There are around 340,000 violent crimes reported to police in Canada each year. Just over 2% of those (around 8,000) involve firearms. (There’s another reason to question the initial wisdom of the gun registry: Why was Ottawa expending so much time, effort and taxpayer money on such a tiny percentage of violent crimes, while doing comparatively little to prevent the 98% of murders, robberies, kidnappings, rapes and beatings not committed with a gun?)
Typically, gun crime is committed by street criminals using stolen or contraband weapons. The gun registry never had any effect on this class of thug. Some of the 8,000 violent gun crimes no doubt were committed by licensed owners using registered guns — people who might be tracked or even deterred using a registry system. But since no one in Ottawa ever had any idea how many people are in this latter group, they had no way of determining the usefulness of the registry.
A cynic might say that not knowing was the point all along. Backers of the registry knew it would produce very little impact, so they deliberately didn’t bother collecting data that would confirm the database’s uselessness.
I think the truth is less conspiratorial (and far more arrogant): Backers were so sure the registry would produce tangible benefits, they never thought they might need to show proof. After all, they were experts and they had thought it up, so how could it not work?
I would have thought it was a better strategy to collect as much data as possible from year one.

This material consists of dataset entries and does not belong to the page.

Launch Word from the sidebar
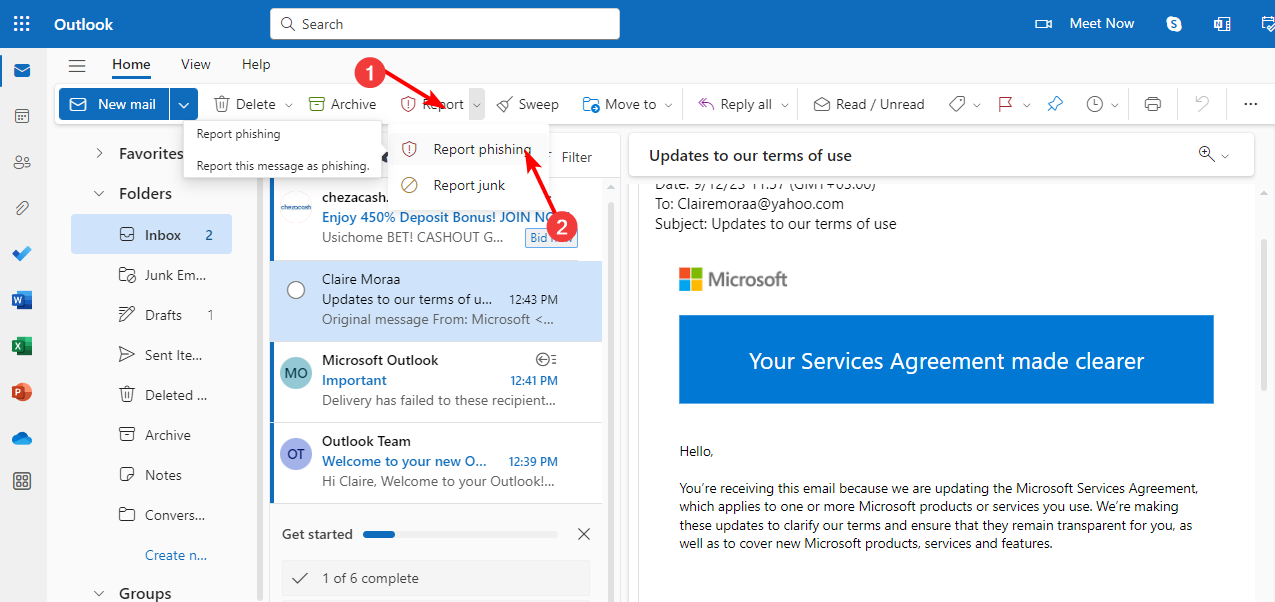The image size is (1275, 602). 21,299
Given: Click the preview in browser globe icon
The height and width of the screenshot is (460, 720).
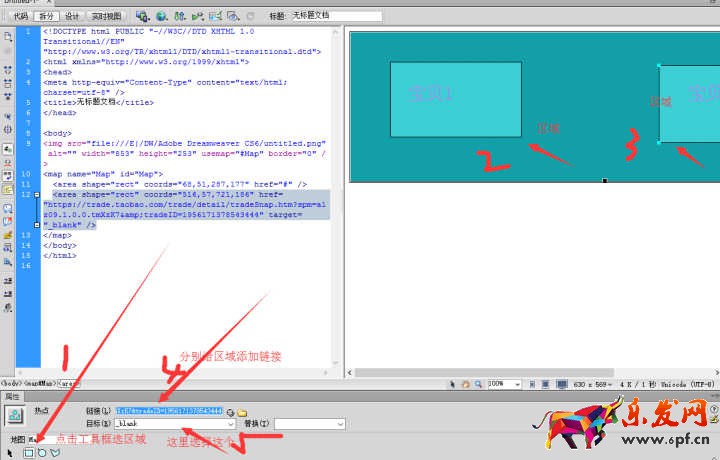Looking at the screenshot, I should 163,16.
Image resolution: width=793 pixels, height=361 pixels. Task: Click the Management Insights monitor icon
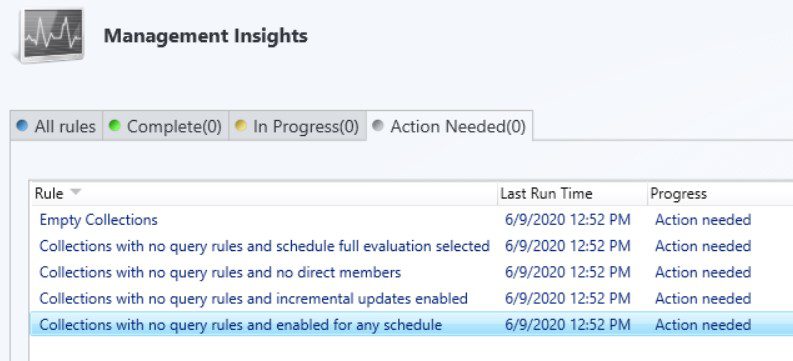50,35
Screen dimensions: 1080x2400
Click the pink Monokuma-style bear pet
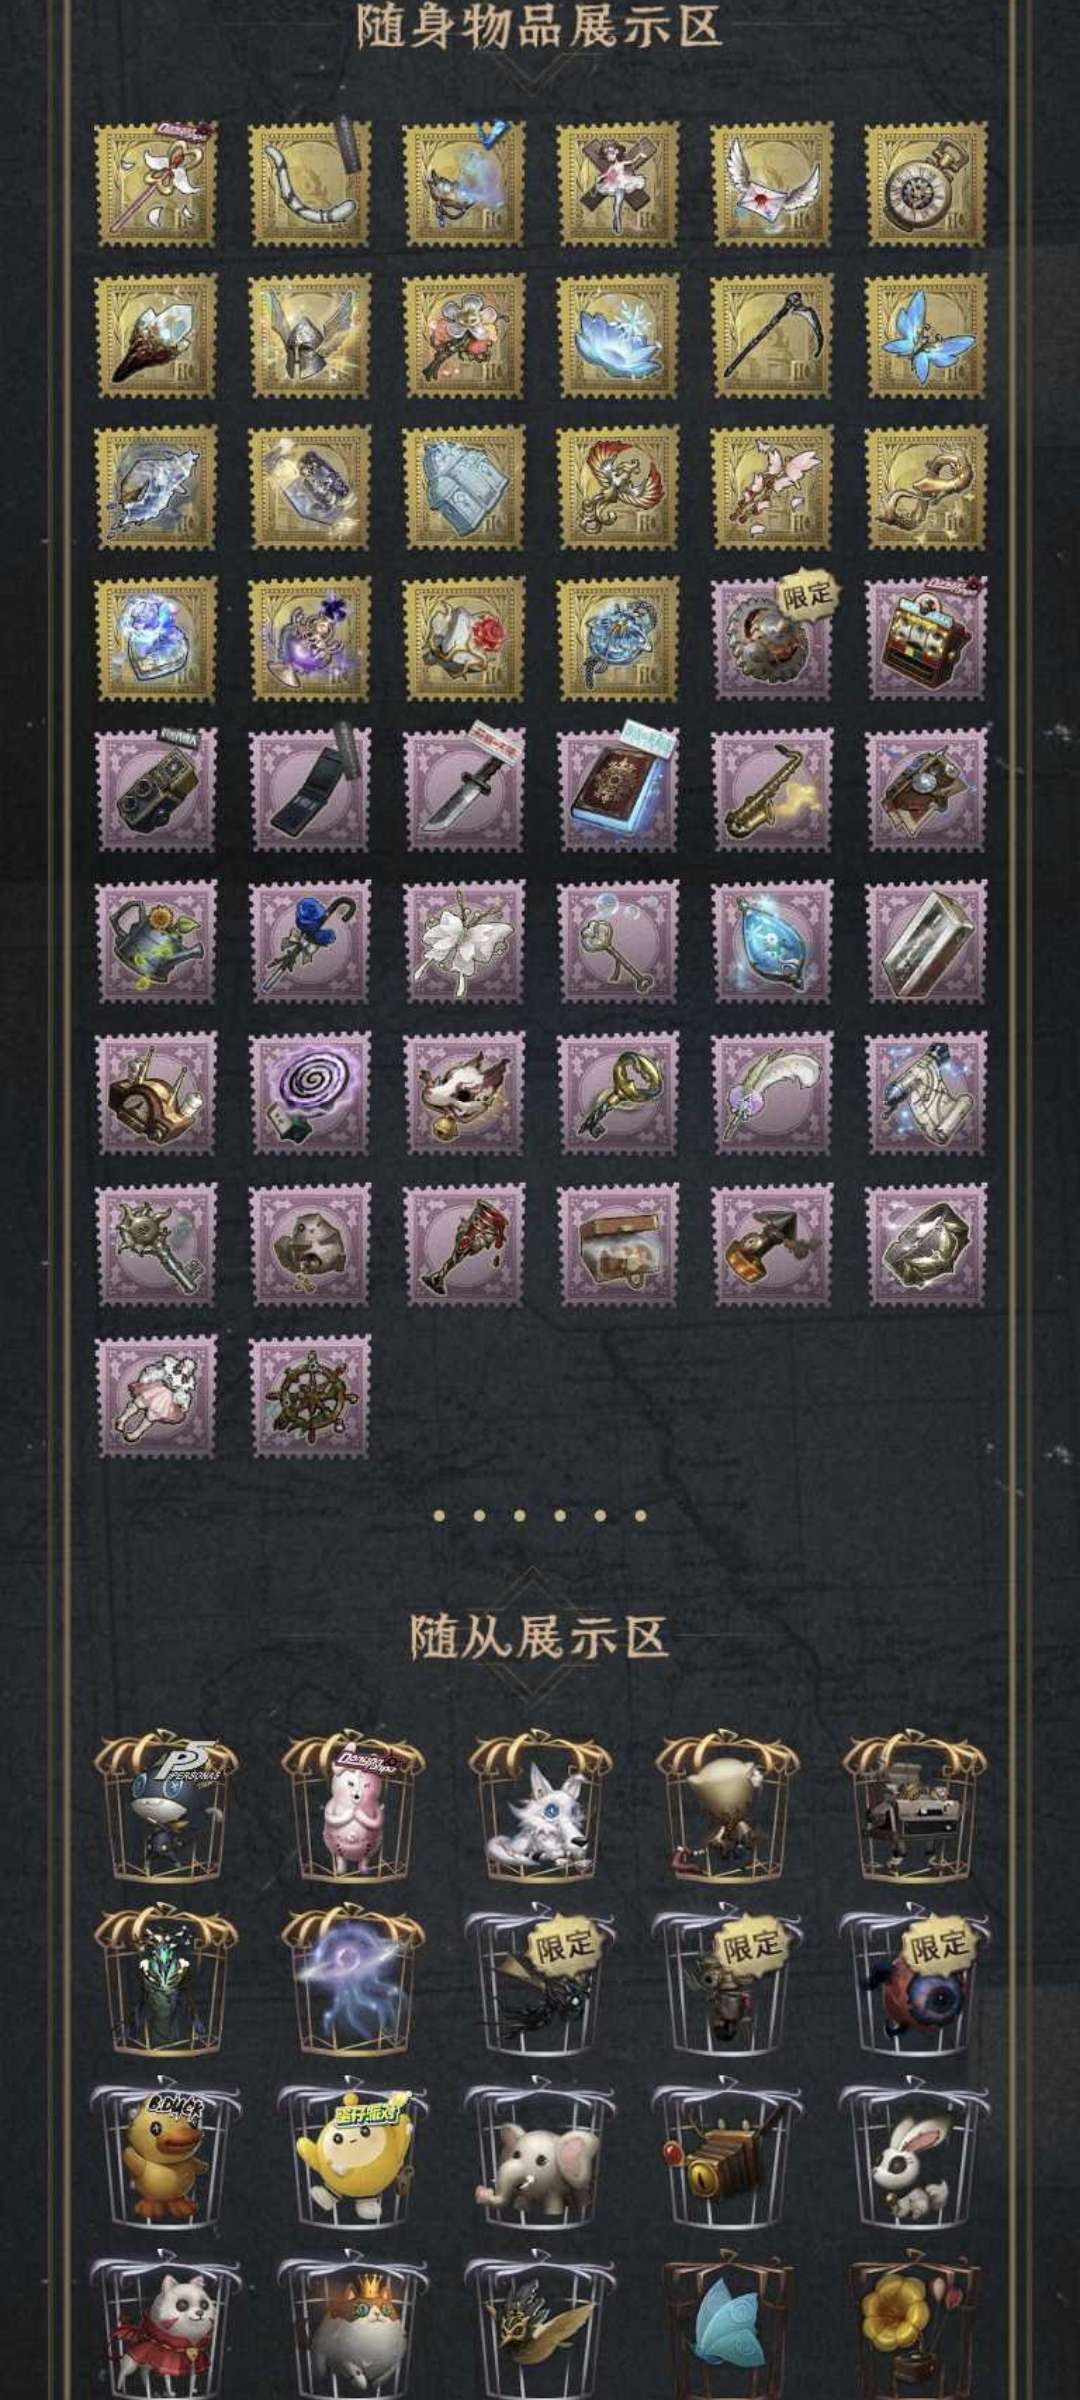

That way backers could track the decline in gun crimes committed by licensed owners using guns they themselves had registered. But neither StatsCan nor the RCMP — nor, for that matter, local police forces — tallies gun crimes relative to who committed them and whether or not the gun used was registered with the federal government. It was purely on blind faith that supporters of the registry — police chiefs, victims’ rights groups, women’s shelter operators and grandstanding politicians — assumed that making Canadians register their guns would magically cut down on violent crime.
Gary Mauser, an emeritus professor at the Institute for Canadian Urban Research Studies at Simon Fraser University in Burnaby, B.C., and one of the country’s leading firearms researchers, has done his best to piece together some sort of statistical analysis of firearms crime and licenced gun owners. Using Library of Parliament data and raw StatsCan crime numbers, Prof. Mauser believes about 3% of murders committed in Canada since the registry opened in 1998 have been committed by licenced gun owners using firearms, registered or not — this despite the fact that at least 8% of Canadians own firearms. Prof. Mauser calculates that this works out to a rate of 0.38 murders per 100,000 licensed gun owners versus a murder rate of 1.85 per 100,000 — nearly five times higher — for the population as a whole.
All of this shows what a horrendous waste of time and money the registry has been. The sooner it is dismantled, the better.